The other "sorta almost works" strategy being to have BGBCC fake GCC's 
interface enough that one can coerce GNU autoconf into using it as a 
cross compiler (had worked at least for some fairly trivial programs).

Doesn't get that far in a general sense though, as BGBCC doesn't really 
support C++, and even C code almost invariably contains "blatant GCCisms"...



>> With a HW table walker you can just let it evict and reload.
> 

I have on/off considered a HW page walker a few times, but it is mostly 
inertia and cost concern at this point.


The average time spent in the TLB Miss handler is low enough that it 
isn't too much of an issue.

Though, the 256x 4-way TLB (1024 total TLBEs) is apparently "abnormally 
large" for this class of processor.

But, this was because:
   256x 4 with 16K pages: TLB miss rate tends to be pretty low.
   64x 4-way with 16K or 4K pages: TLB miss rate is drastically higher.

Main factor being that the TLB needs to be big enough to cover the main 
part of the working set to keep the rate low, and most of my test 
programs tend to have less than 16MB in the core working set.
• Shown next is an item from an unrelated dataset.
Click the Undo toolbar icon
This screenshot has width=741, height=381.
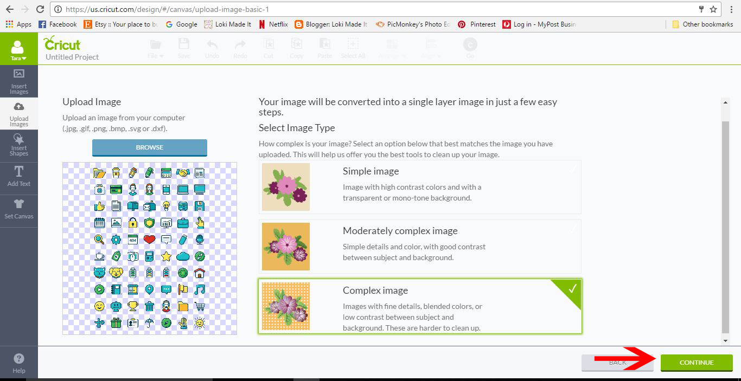point(212,48)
But, can also note that currently 32MB is allocated towards virtual 
memory pages, so exceeding 32MB of working set would also lead to a 
sharp increase in page faults (with most of the kernel operating in 
physically mapped pages).

Generally, executable code is using direct-mapping (a part of the 
virtual address space is used, but directly assigned to pages without 
being mapped to the page file)

But, this was mostly because (for semi-unknown reasons) trying to put 
".text" sections into pagefile backed memory is prone to cause stuff to 
explode (*1).


*1: This behavior occurs in both the Verilog implementation and emulator 
and doesn't seem to care which ISA is used. It is most likely a software 
issue as there is little reason the CPU (or emulator) should actually 
care about this (and the I$ is virtual tagged, ...). I remember I tested 
in the past and it didn't matter whether the region was above or below 
the 4GB mark, ...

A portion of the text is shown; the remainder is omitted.